- What this task involves -
Reproduce each line, exactly, from the one containing "Where should I" through the end of the material. Exclude pictures.

- Excerpted records -
# # #

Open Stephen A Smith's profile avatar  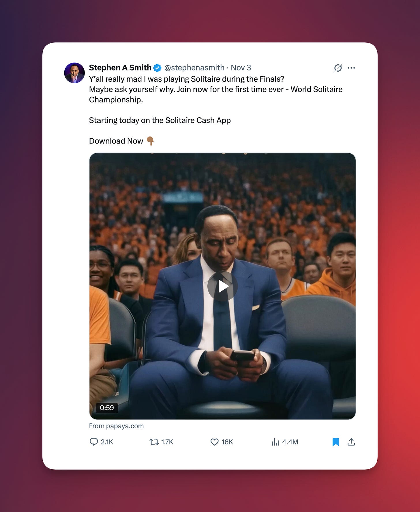(x=74, y=73)
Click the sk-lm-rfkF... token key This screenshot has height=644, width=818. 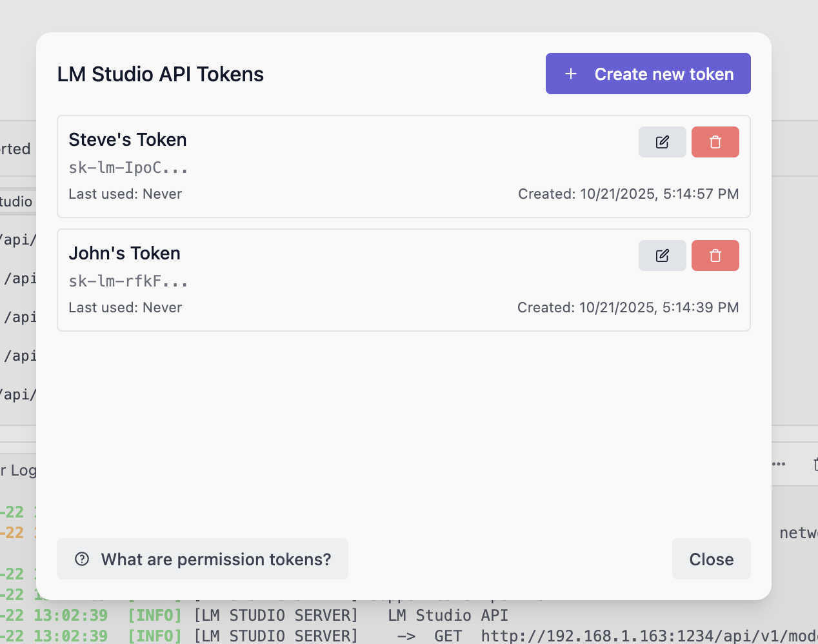[x=128, y=281]
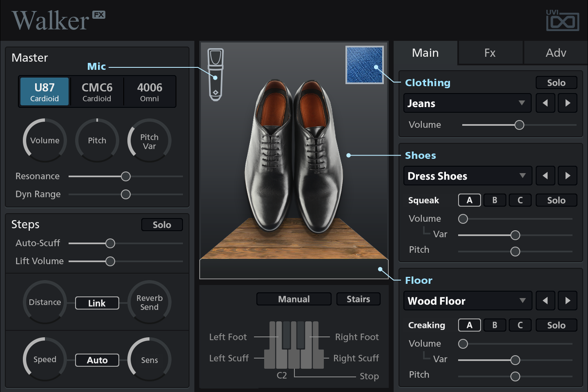Select next clothing with right arrow
Screen dimensions: 588x392
(568, 103)
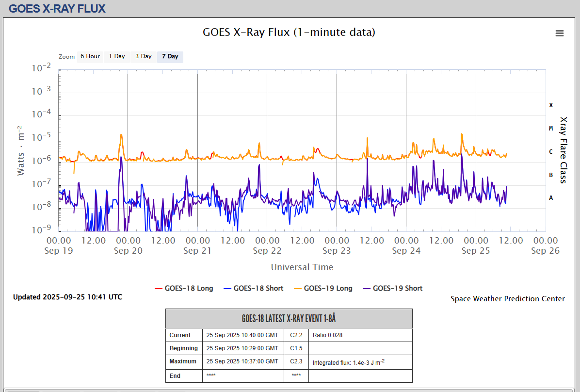Click the Universal Time axis title
Viewport: 580px width, 392px height.
[302, 267]
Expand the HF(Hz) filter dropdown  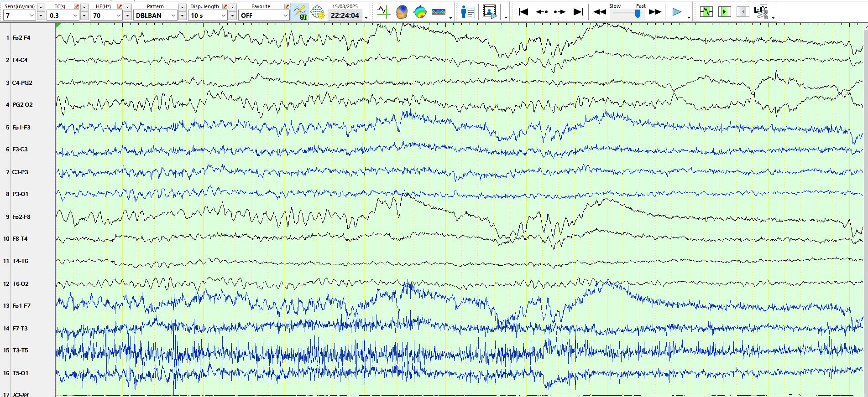118,15
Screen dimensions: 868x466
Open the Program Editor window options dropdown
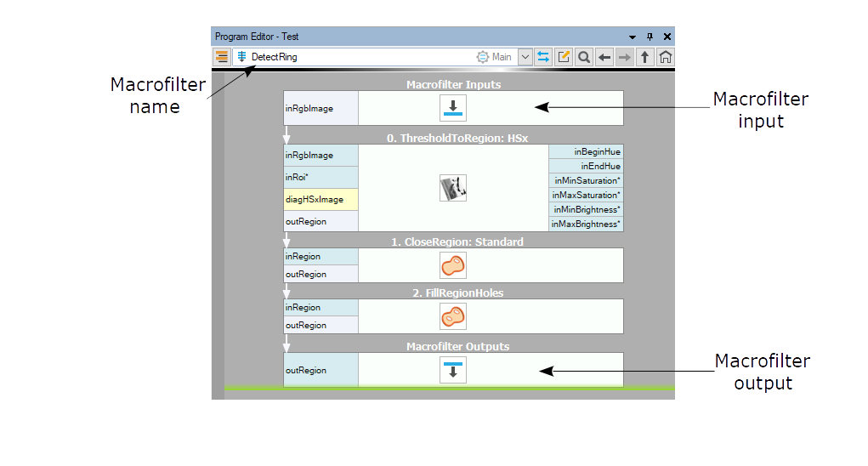click(632, 37)
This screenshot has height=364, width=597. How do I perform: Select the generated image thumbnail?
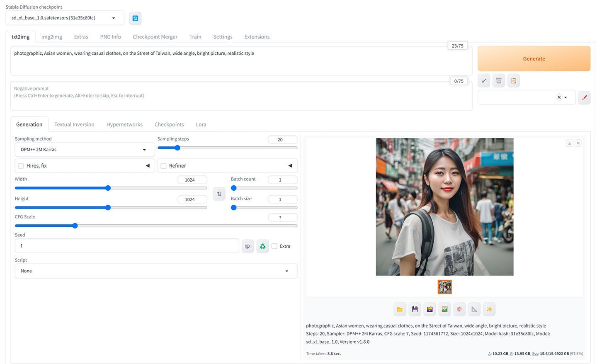444,286
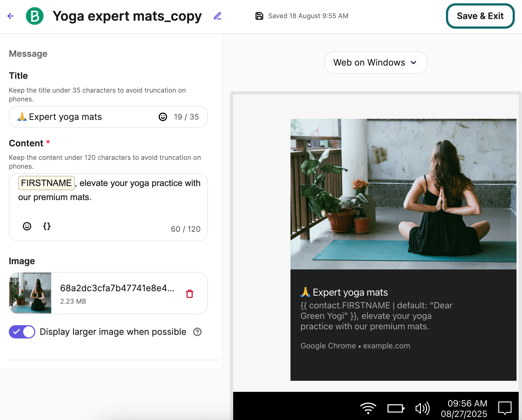Click the FIRSTNAME personalization tag
This screenshot has width=522, height=420.
46,183
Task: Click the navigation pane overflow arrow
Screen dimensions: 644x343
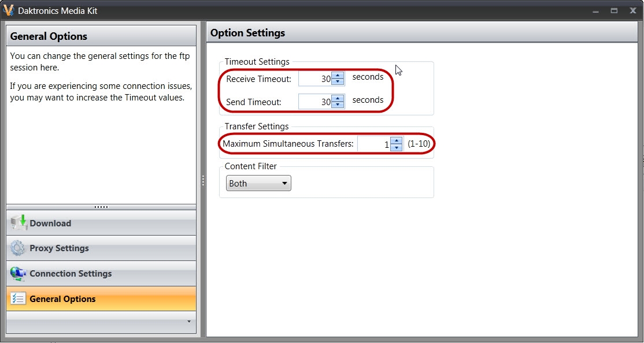Action: point(188,322)
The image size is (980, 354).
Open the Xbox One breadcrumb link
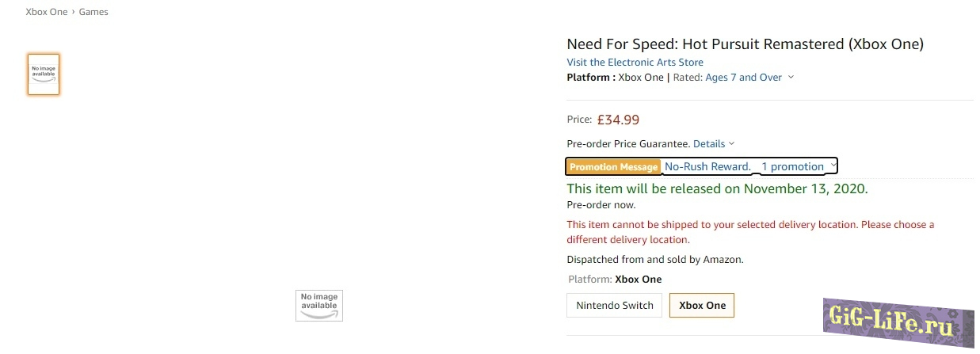47,12
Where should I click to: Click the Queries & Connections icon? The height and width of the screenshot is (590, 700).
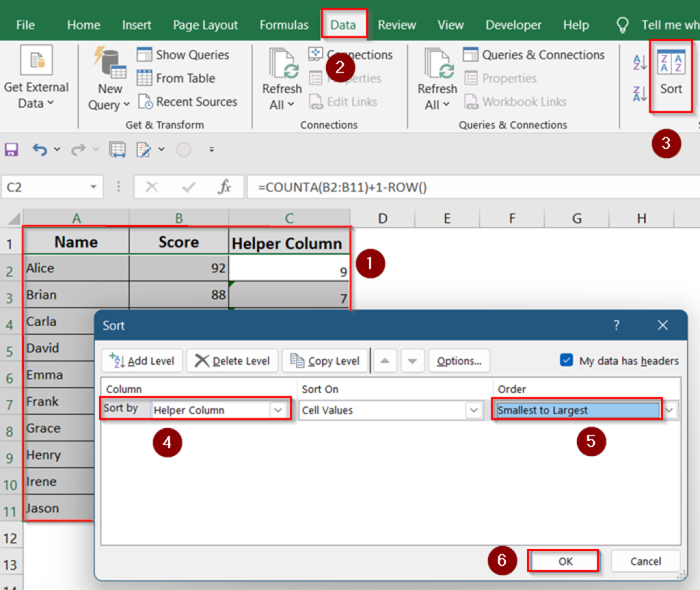[472, 55]
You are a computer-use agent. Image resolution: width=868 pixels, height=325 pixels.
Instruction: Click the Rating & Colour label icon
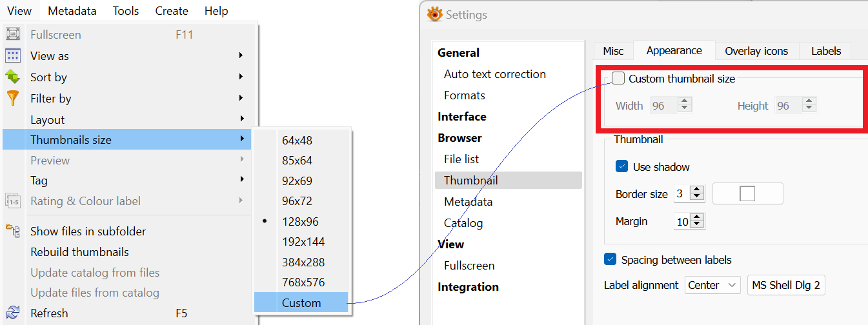(13, 201)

# # #

- Your response -
Where should I click to: Click the Queries & Connections icon? The height and width of the screenshot is (590, 700).
[472, 55]
You are a computer-use agent. Image resolution: width=868 pixels, height=325 pixels.
Instruction: Click the Rating & Colour label icon
(13, 201)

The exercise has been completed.